Primarily, Barrington's scientific papers are on birds. His best known work is The migration of birds, as observed at Irish lighthouses and lightships including the original reports from 1888 to 1897, now published for the first time, and an analysis of these and of the previously put together with an appendix giving the measurements of about 1600 wings London : R.H. Porter. Only 350 copies of this 667 page work were printed. This work was based on the correspondence he began with lighthouse keepers on bird migration in 1882. The work was funded until 1888 by the British Association's migration committee, after which point, he funded it himself. The book included numerous new Irish records, and the specimens he received were either deposited in the National Museum of Ireland of in his own personal museum in Fassaroe. The lighthouse keepers sent Barrington a leg and a wing of each bird that died striking the lighthouse, and noted any bird sightings as well as any birds shot in the environs of the lighthouses.

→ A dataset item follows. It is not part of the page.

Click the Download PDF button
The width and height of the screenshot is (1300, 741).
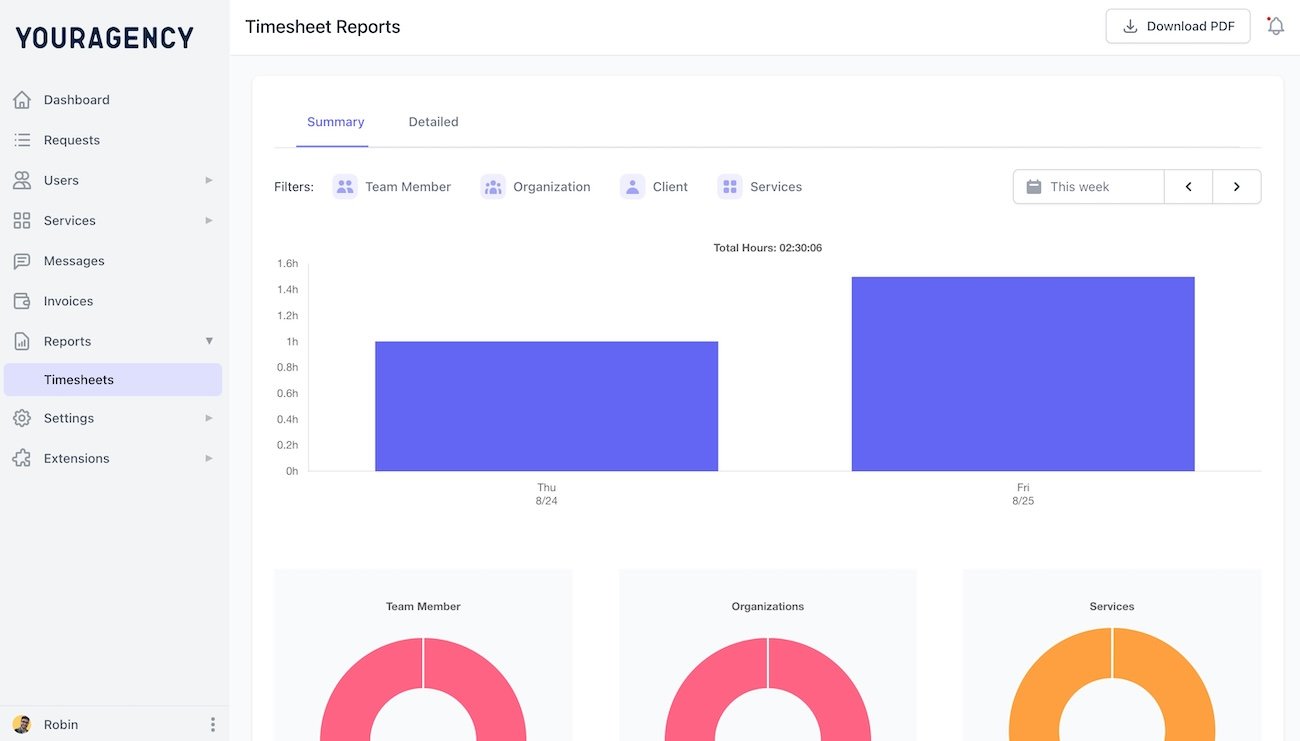(x=1177, y=25)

Barrington was one of the leaders of the Royal Irish Academy Rockall expedition of 1896 with William Spotswood Green. Robert Lloyd Praeger, William Francis de Vismes Kane, and John A. Harvie Brown of Dunipace, a Scottish gentleman naturalist, also took part. Travelling on the SS Granuaile, the expedition aimed to record and collect geological and biological specimens, and investigate the potential of establishing a meteorological station there. The expedition did not land due to high seas, but were the first to record the birds of Rockall, and discounted the possibility of a meteorological station.

Barrington was a member of the Royal Irish Academy, Royal Dublin Society, Irish Society for the Protection of Birds, Statistical and Social Inquiry Society, and the Royal Zoological Society of Ireland. He was a founding member of the Dublin Naturalists' Field Club. He was also a Fellow of the Linnean Society, a Member of the British Ornithologists' Union, and of the British Association Committee for obtaining Observations on the Migration of Birds at Light- houses and Lightships formed to study bird migration. He was also interested in mammals, meteorology, agriculture, wider Irish science and economics.

He also travelled widely: Iceland in 1881, remote Scottish islands in 1883, 1886, and 1890, and Switzerland in 1876 and 1882. He climbed many of the peaks in the Alps, such as the Eiger in 1876, and in 1884, he walked across the Rockies. He reached 6 peaks in the Alps in 10 consecutive days as a members of the British Alpine Club. It was reported that his brother, Charles, was the first person to climb the Eiger in 1858.

== Death and legacy ==
Barrington retired from the land commission in early 1915. He died on 15 September 1915 while driving his son home from Dublin. In an obituary to Barrington, Robert Lloyd Praeger described him as "a singularly lovable man."

His herbarium is held in the National Botanic Gardens, Glasnevin. His collection of bird specimens consisting of the wings and legs of birds collected by light-keepers stored in paper envelopes were bequeathed to the National Museum of Ireland. The collection includes over 3000 specimens from 48 lighthouses and 10 lightships from 1881 to 1897. There are also examples of the mounted, taxidermy birds from his collection on display.